▸ What you are asked to do:
Each line below must be reproduced exactly.

▸ Provided entries:
○ ○ ○
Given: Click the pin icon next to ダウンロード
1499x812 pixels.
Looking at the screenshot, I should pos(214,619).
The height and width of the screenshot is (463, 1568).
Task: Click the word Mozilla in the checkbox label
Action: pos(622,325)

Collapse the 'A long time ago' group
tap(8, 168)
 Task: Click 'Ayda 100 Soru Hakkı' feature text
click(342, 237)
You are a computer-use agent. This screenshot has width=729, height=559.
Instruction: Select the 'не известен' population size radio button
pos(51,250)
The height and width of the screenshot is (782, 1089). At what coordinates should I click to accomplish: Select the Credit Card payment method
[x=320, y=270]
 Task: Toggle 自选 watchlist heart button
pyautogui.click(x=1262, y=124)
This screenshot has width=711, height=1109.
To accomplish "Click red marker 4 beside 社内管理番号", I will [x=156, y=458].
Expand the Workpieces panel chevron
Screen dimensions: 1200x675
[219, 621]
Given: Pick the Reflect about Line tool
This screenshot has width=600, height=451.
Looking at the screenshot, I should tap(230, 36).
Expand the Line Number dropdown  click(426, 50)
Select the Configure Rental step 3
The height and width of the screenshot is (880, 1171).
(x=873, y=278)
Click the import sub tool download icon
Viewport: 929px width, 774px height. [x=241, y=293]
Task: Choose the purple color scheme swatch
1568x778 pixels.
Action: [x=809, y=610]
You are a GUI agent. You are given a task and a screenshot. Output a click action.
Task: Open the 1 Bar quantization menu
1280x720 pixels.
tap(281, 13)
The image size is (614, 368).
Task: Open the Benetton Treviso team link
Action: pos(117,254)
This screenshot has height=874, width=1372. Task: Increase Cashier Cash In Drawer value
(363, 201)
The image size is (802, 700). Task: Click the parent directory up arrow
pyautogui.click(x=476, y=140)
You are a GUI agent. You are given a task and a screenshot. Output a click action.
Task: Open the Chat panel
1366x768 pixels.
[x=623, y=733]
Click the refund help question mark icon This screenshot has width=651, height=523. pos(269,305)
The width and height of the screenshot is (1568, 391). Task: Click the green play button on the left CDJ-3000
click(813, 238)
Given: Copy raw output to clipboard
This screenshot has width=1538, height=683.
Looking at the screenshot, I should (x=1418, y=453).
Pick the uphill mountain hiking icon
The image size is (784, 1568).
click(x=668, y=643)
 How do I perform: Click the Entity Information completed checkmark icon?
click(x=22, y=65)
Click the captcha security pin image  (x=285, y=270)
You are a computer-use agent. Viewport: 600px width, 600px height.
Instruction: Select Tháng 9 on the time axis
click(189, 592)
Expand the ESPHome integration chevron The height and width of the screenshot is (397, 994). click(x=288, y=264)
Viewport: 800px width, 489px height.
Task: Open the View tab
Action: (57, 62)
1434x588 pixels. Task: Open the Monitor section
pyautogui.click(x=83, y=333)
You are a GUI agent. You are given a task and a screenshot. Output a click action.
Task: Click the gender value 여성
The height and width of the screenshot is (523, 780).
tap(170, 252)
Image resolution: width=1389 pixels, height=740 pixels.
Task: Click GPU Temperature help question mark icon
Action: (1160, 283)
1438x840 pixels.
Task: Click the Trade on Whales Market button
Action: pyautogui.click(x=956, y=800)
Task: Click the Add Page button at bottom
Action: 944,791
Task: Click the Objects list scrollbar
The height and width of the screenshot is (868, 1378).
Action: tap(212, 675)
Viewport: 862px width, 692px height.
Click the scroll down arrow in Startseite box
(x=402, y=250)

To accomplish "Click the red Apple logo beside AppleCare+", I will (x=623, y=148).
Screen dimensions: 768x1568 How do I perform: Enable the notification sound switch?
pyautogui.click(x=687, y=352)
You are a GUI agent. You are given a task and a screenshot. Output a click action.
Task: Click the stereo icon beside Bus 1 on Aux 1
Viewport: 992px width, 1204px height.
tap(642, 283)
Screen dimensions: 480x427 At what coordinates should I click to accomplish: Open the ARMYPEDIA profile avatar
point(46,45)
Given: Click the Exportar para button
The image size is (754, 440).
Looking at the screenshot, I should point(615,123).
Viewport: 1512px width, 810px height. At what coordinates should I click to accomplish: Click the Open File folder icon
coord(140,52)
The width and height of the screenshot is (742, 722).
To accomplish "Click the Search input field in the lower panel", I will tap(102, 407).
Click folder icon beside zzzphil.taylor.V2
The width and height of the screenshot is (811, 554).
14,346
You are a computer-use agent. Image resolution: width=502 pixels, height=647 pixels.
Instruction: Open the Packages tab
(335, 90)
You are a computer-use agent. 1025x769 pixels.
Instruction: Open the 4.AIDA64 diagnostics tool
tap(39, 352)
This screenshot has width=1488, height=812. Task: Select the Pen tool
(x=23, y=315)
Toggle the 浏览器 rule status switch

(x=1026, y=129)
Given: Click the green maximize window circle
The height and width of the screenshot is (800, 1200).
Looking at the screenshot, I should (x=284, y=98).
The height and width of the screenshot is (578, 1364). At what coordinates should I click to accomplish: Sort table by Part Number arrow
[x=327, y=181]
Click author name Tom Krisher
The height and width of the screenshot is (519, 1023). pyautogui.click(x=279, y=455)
○ ○ ○
▸ Result of the exercise:
Given: Click the pin icon next to ダウンロード
1499x812 pixels.
Looking at the screenshot, I should pos(214,619).
The height and width of the screenshot is (463, 1568).
Task: Click the word Mozilla in the checkbox label
Action: pos(622,325)

Collapse the 'A long time ago' group
tap(8, 168)
 Task: Click 'Ayda 100 Soru Hakkı' feature text
click(342, 237)
You are a computer-use agent. This screenshot has width=729, height=559.
Instruction: Select the 'не известен' population size radio button
pos(51,250)
The height and width of the screenshot is (782, 1089). At what coordinates should I click to accomplish: Select the Credit Card payment method
[x=320, y=270]
 Task: Toggle 自选 watchlist heart button
pyautogui.click(x=1262, y=124)
This screenshot has width=711, height=1109.
To accomplish "Click red marker 4 beside 社内管理番号", I will [x=156, y=458].
Expand the Workpieces panel chevron
Screen dimensions: 1200x675
[219, 621]
Given: Pick the Reflect about Line tool
This screenshot has width=600, height=451.
Looking at the screenshot, I should tap(230, 36).
Expand the Line Number dropdown  click(426, 50)
Select the Configure Rental step 3
The height and width of the screenshot is (880, 1171).
(x=873, y=278)
Click the import sub tool download icon
Viewport: 929px width, 774px height. [x=241, y=293]
Task: Choose the purple color scheme swatch
1568x778 pixels.
Action: [x=809, y=610]
You are a GUI agent. You are given a task and a screenshot. Output a click action.
Task: Open the 1 Bar quantization menu
1280x720 pixels.
tap(281, 13)
The image size is (614, 368).
Task: Open the Benetton Treviso team link
Action: pos(117,254)
This screenshot has height=874, width=1372. Task: Increase Cashier Cash In Drawer value
(363, 201)
The image size is (802, 700). Task: Click the parent directory up arrow
pyautogui.click(x=476, y=140)
You are a GUI agent. You are given a task and a screenshot. Output a click action.
Task: Open the Chat panel
1366x768 pixels.
[x=623, y=733]
Click the refund help question mark icon This screenshot has width=651, height=523. pos(269,305)
The width and height of the screenshot is (1568, 391). Task: Click the green play button on the left CDJ-3000
click(813, 238)
Given: Copy raw output to clipboard
This screenshot has width=1538, height=683.
Looking at the screenshot, I should (x=1418, y=453).
Pick the uphill mountain hiking icon
The image size is (784, 1568).
click(x=668, y=643)
 How do I perform: Click the Entity Information completed checkmark icon?
click(x=22, y=65)
Click the captcha security pin image  (x=285, y=270)
You are a computer-use agent. Viewport: 600px width, 600px height.
Instruction: Select Tháng 9 on the time axis
click(189, 592)
Expand the ESPHome integration chevron The height and width of the screenshot is (397, 994). click(x=288, y=264)
Viewport: 800px width, 489px height.
Task: Open the View tab
Action: (57, 62)
1434x588 pixels. Task: Open the Monitor section
pyautogui.click(x=83, y=333)
You are a GUI agent. You are given a task and a screenshot. Output a click action.
Task: Click the gender value 여성
The height and width of the screenshot is (523, 780).
tap(170, 252)
Image resolution: width=1389 pixels, height=740 pixels.
Task: Click GPU Temperature help question mark icon
Action: (1160, 283)
1438x840 pixels.
Task: Click the Trade on Whales Market button
Action: pyautogui.click(x=956, y=800)
Task: Click the Add Page button at bottom
Action: 944,791
Task: Click the Objects list scrollbar
The height and width of the screenshot is (868, 1378).
Action: tap(212, 675)
Viewport: 862px width, 692px height.
Click the scroll down arrow in Startseite box
(x=402, y=250)

To accomplish "Click the red Apple logo beside AppleCare+", I will (x=623, y=148).
Screen dimensions: 768x1568 How do I perform: Enable the notification sound switch?
pyautogui.click(x=687, y=352)
You are a GUI agent. You are given a task and a screenshot. Output a click action.
Task: Click the stereo icon beside Bus 1 on Aux 1
Viewport: 992px width, 1204px height.
tap(642, 283)
Screen dimensions: 480x427 At what coordinates should I click to accomplish: Open the ARMYPEDIA profile avatar
point(46,45)
Given: Click the Exportar para button
The image size is (754, 440).
Looking at the screenshot, I should point(615,123).
Viewport: 1512px width, 810px height. At what coordinates should I click to accomplish: Click the Open File folder icon
coord(140,52)
The width and height of the screenshot is (742, 722).
To accomplish "Click the Search input field in the lower panel", I will tap(102, 407).
Click folder icon beside zzzphil.taylor.V2
The width and height of the screenshot is (811, 554).
14,346
You are a computer-use agent. Image resolution: width=502 pixels, height=647 pixels.
Instruction: Open the Packages tab
(335, 90)
You are a computer-use agent. 1025x769 pixels.
Instruction: Open the 4.AIDA64 diagnostics tool
tap(39, 352)
This screenshot has width=1488, height=812. Task: Select the Pen tool
(x=23, y=315)
Toggle the 浏览器 rule status switch

(x=1026, y=129)
Given: Click the green maximize window circle
The height and width of the screenshot is (800, 1200).
Looking at the screenshot, I should (x=284, y=98).
The height and width of the screenshot is (578, 1364). At what coordinates should I click to accomplish: Sort table by Part Number arrow
[x=327, y=181]
Click author name Tom Krisher
The height and width of the screenshot is (519, 1023). pyautogui.click(x=279, y=455)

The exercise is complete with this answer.